Reklama

Magda Gessler w Peru

TVN Style od kilku sezonów zabiera widzów w podróże po całym świecie. Tym razem wspólnie z Magdą Gessler wybrała się do Peru.

Już wizyta w Limie dostarczyła ekipie wielu atrakcji. Peruwiańskie miasto jest często nazywane "nową kulinarną stolicą świata". Krzyżują się tu tradycje kuchni andyjskiej, amazońskiej i smaki charakterystyczne dla wybrzeży Pacyfiku. To właśnie tu kartofle szykują się do misji na Marsa. Niewiarygodne? Prowadząca odwiedziła Instytut Ziemniaka, gdzie we współpracy z NASA naukowcy opracowują plan hodowli tego warzywa na Czerwonej Planecie.

Magda Gessler nie byłaby sobą, gdyby nie spędziła trochę czasu w kuchni, gdzie przygotowała tradycyjne indiańskie danie "pachamanca". Poznała recepturę najlepszego "ceviche" - narodowej potrawy z surowej ryby, odwiedziła lokalne targi i spróbowała wielu egzotycznych owoców. Przyszła też pora na prawdziwe kulinarne wyzwania. Magda nie odmówiła zjedzenia pieczonej świnki morskiej i zupy z dodatkiem rybiej spermy. Tej ostatniej spróbowała w restauracji, gdzie kucharz posiada doktorat z chemii i tworzy swoje dania przy użyciu tylko jednej patelni.

Reklama

Nie obyło się także bez spotkania z lokalnym szamanem, który próbował zdiagnozować i wyleczyć restauratorkę przy pomocy bardzo niekonwencjonalnego narzędzia. Jakiego? Przekonacie się oglądając dokument "Pyszne Peru".

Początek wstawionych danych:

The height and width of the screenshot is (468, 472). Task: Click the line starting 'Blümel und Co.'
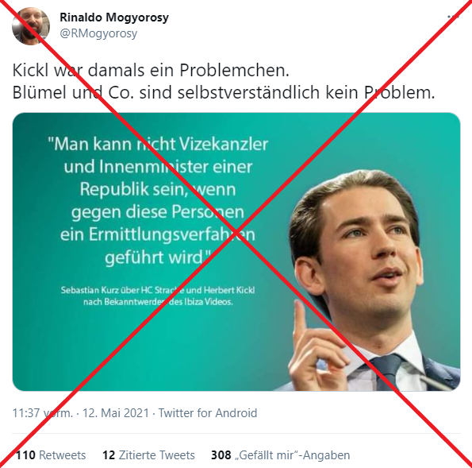click(x=224, y=92)
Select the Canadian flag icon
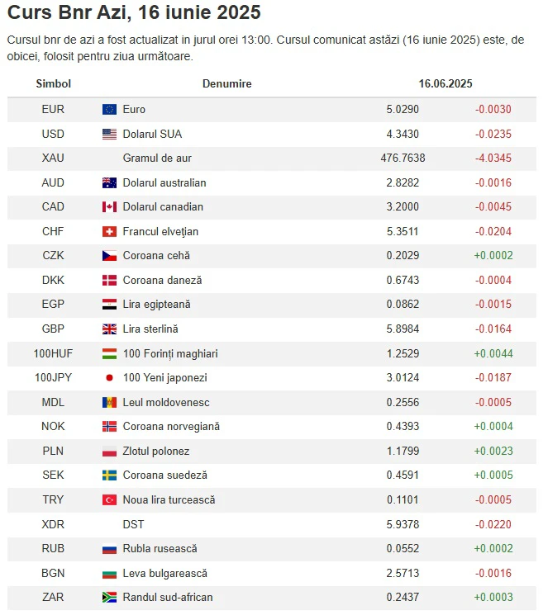Viewport: 548px width, 615px height. (x=109, y=206)
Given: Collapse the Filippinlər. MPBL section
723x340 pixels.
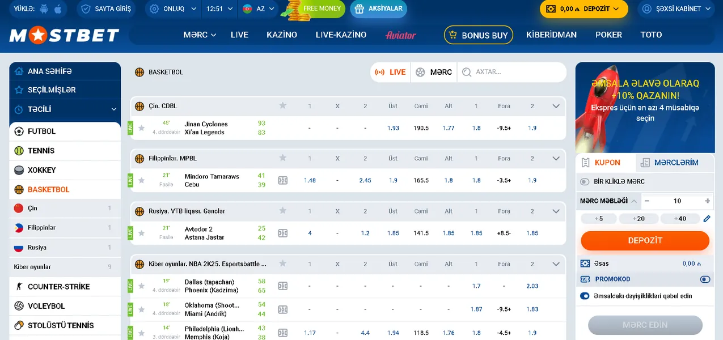Looking at the screenshot, I should [x=556, y=159].
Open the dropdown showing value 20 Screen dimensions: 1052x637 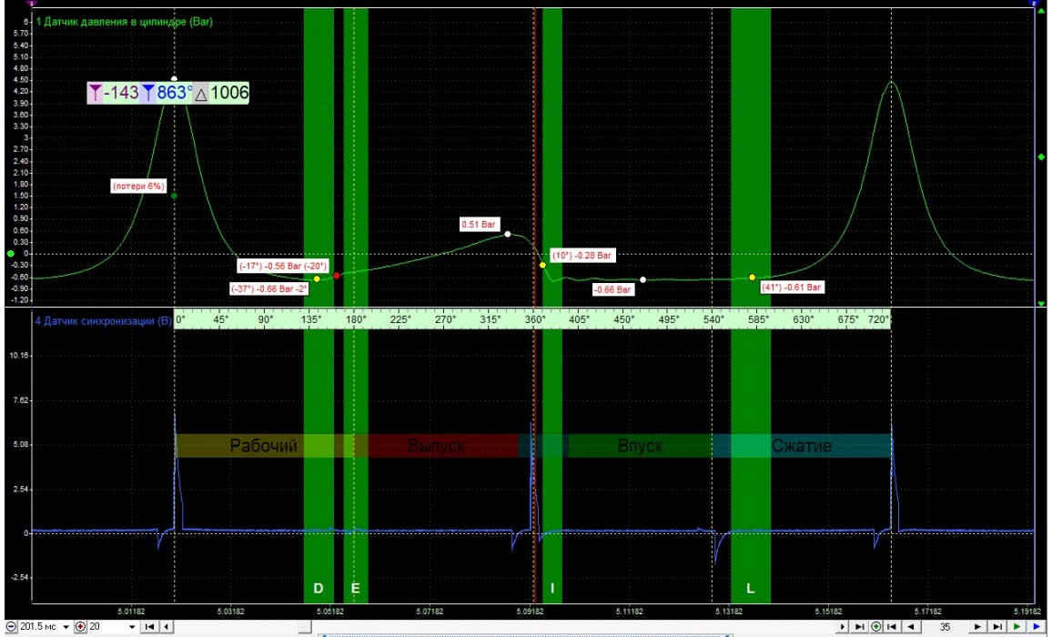click(x=134, y=627)
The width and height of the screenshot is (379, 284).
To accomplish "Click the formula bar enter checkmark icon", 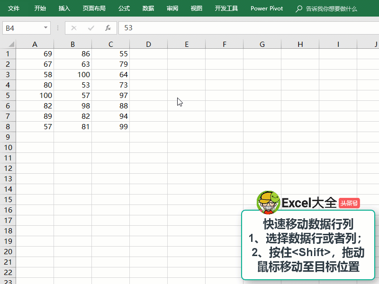I will click(91, 28).
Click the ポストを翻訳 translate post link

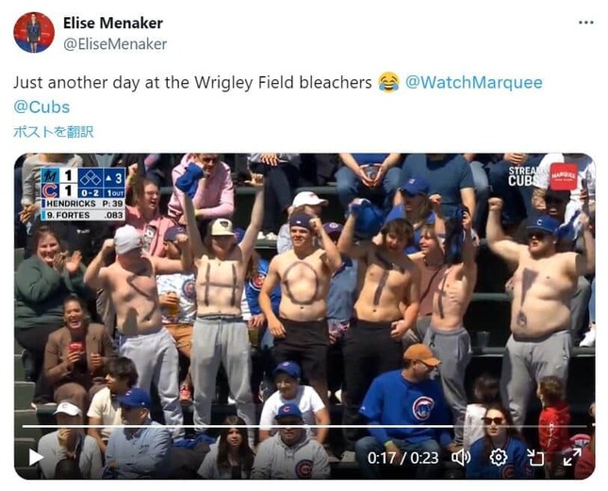click(x=54, y=132)
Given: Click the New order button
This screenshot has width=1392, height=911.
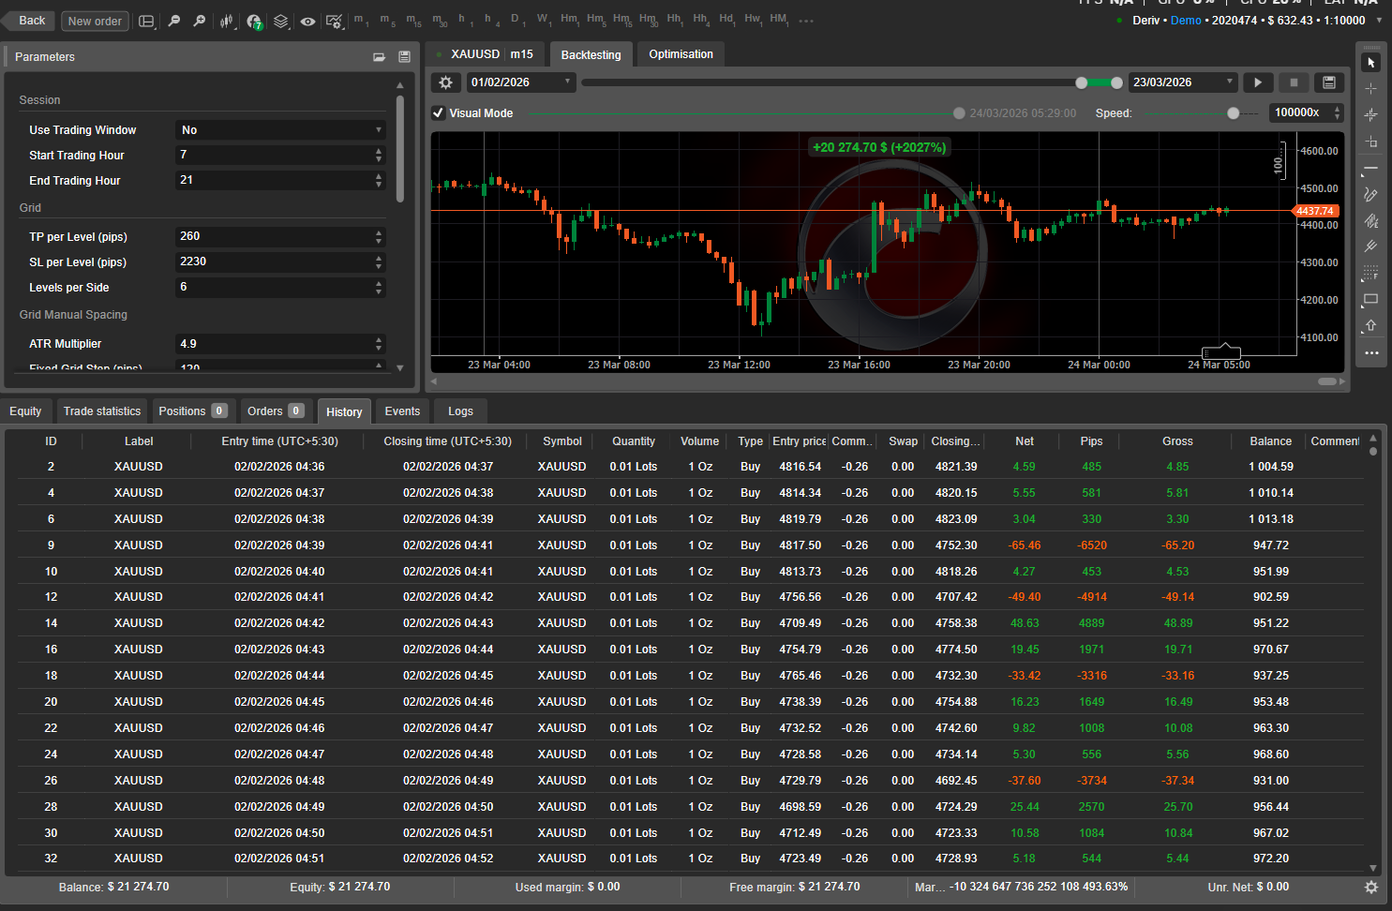Looking at the screenshot, I should pyautogui.click(x=95, y=21).
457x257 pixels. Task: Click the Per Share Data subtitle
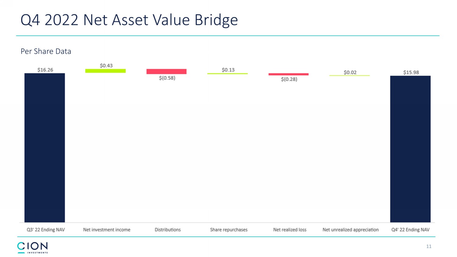[x=46, y=51]
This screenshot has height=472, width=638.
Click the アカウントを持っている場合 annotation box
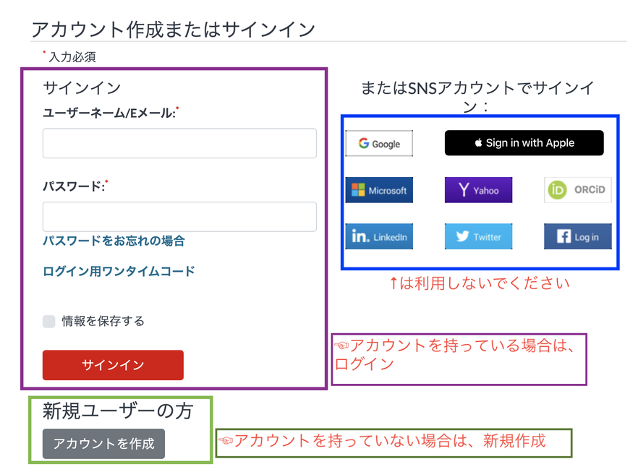point(458,355)
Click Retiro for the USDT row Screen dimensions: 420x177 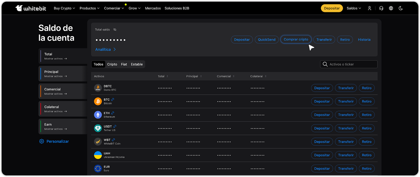tap(366, 128)
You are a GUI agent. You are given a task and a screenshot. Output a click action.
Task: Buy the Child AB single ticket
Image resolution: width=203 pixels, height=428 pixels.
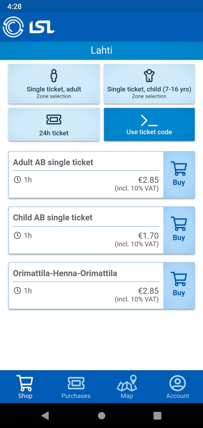(x=179, y=230)
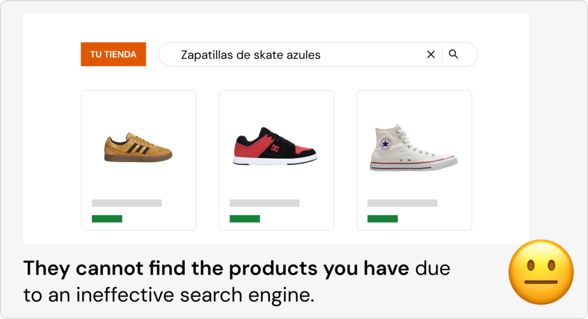Open the TU TIENDA store home
This screenshot has height=319, width=588.
113,55
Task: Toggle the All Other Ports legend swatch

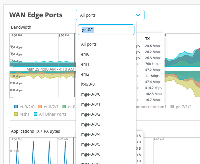Action: (35, 114)
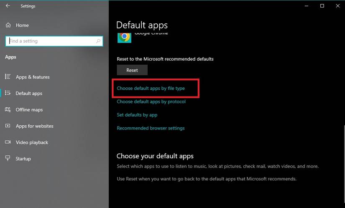Open Apps & features page
345x208 pixels.
33,77
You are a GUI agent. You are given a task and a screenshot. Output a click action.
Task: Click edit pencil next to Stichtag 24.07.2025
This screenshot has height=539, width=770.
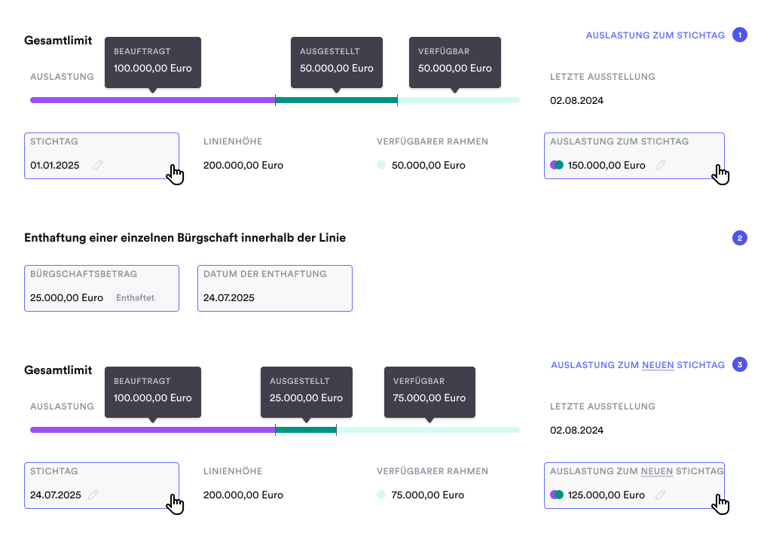93,495
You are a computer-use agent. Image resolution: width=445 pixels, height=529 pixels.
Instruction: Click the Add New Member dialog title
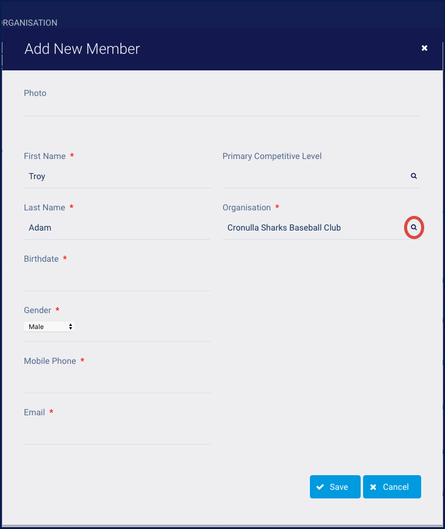(82, 49)
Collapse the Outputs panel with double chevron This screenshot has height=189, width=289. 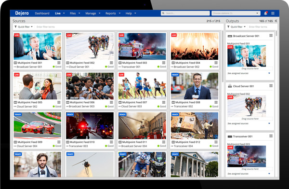point(276,21)
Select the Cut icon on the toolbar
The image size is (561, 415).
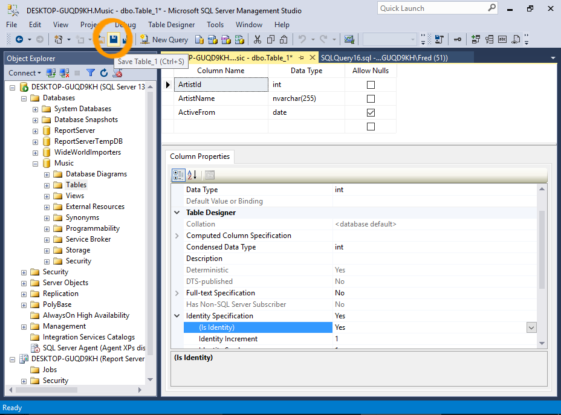pos(256,39)
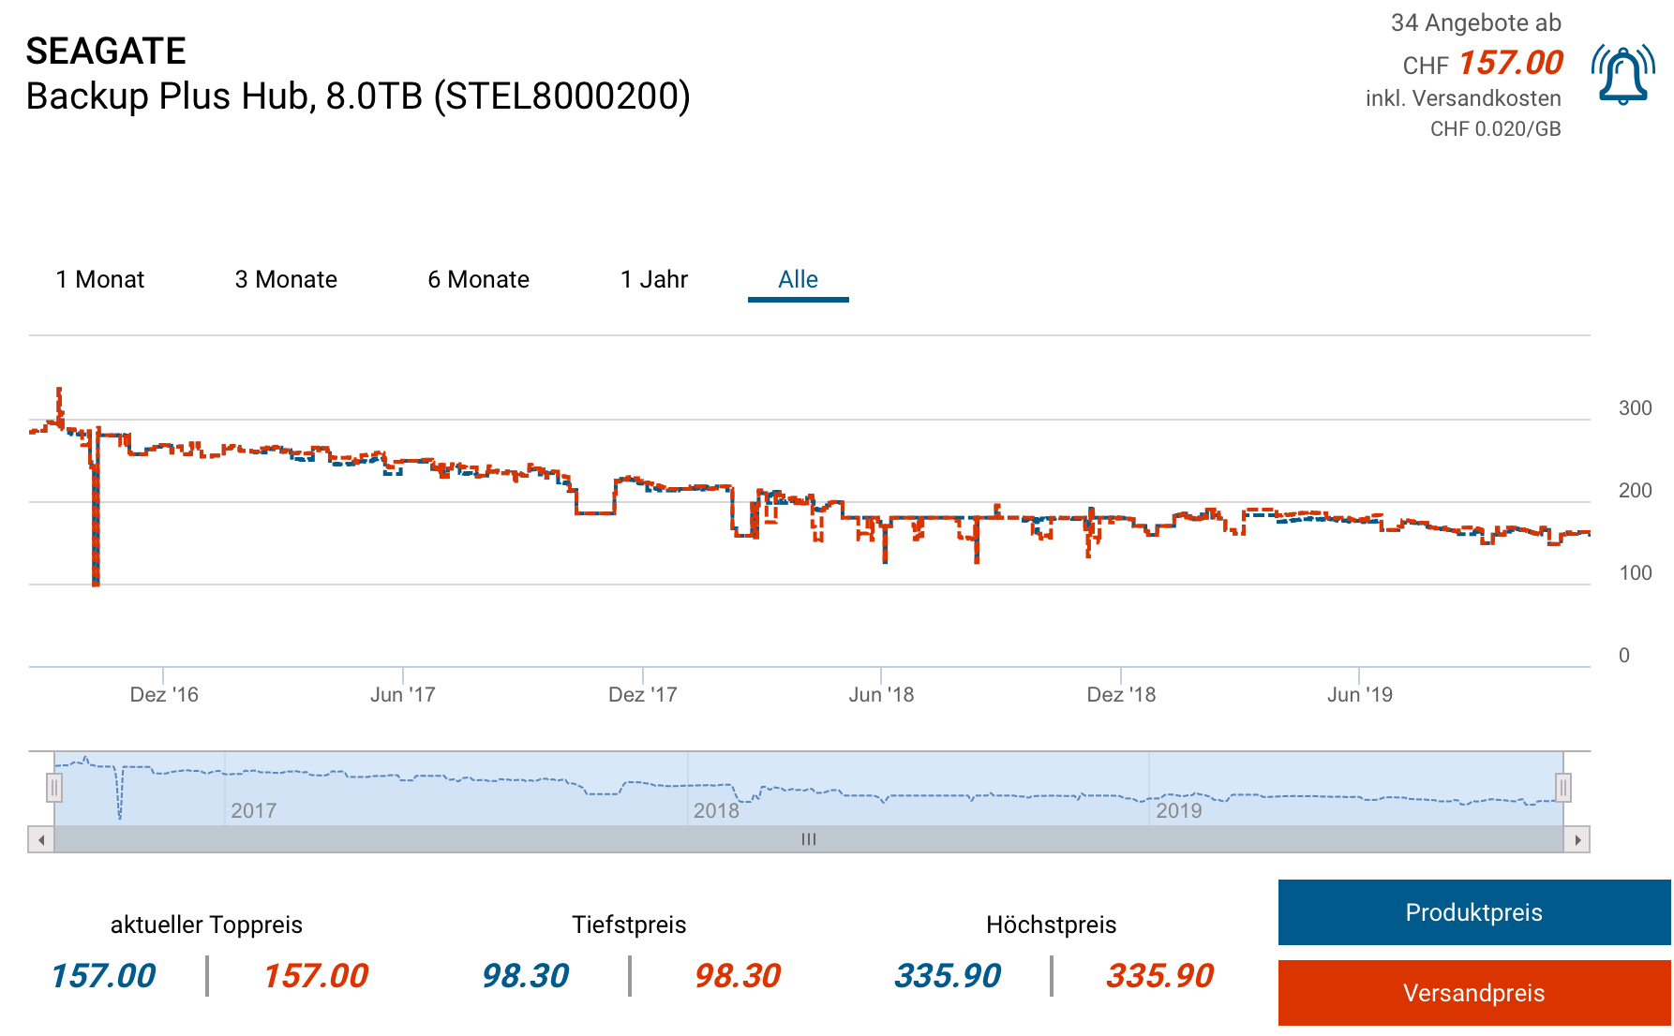Click the 2018 label in navigator
Screen dimensions: 1674x1036
(x=716, y=810)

Podczas realizacji dokumentu "Pyszne Peru" Magda Gessler poznała historię Maćka i po prostu musiała się z nim zobaczyć. Tak powstał poruszający reportaż "Historie więzienne", który nikogo nie pozostawi obojętnym...

W latynoamerykańskich więzieniach przebywa obecnie kilkudziesięciu Polaków. Prawie wszyscy zostali skazani za przemyt. Wielu z nich nie miało wcześniej żadnego kontaktu z przestępczością. Zapłacili okrutną cenę za jedną, nieprzemyślaną decyzję. Tak jak Maciek, który swoją wstrząsającą historię zgodził się opowiedzieć Magdzie Gessler.

Trzydziestoletni Polak został złapany przez peruwiańską policję z kilogramem kokainy w żołądku. Przez sześć lat przeżywał prawdziwy koszmar w jednym z najcięższych i najbardziej okrutnych więzień w Peru. Regularnie doświadczał tam brutalnej przemocy. Na jego oczach zabijano ludzi. W obawie o własne życie musiał pozostawać na usługach więziennych bossów.

Kilka tygodni po wyjściu z więzienia znalazł schronienie w domu polskich ojców salezjanów w Limie. Okazało się, że Maciek pomimo zakończenia odsiadki, ciągle żyje w paraliżującym strachu przed zemstą ze strony gangów narkotykowych. Dodatkowo jest winny zakładowi karnemu kilka tysięcy dolarów za pobyt. Każdego dnia był obciążany codziennymi kosztami życia za murami więzienia. Maciek nie ma pewności, czy kiedykolwiek uda mu się wrócić do Polski.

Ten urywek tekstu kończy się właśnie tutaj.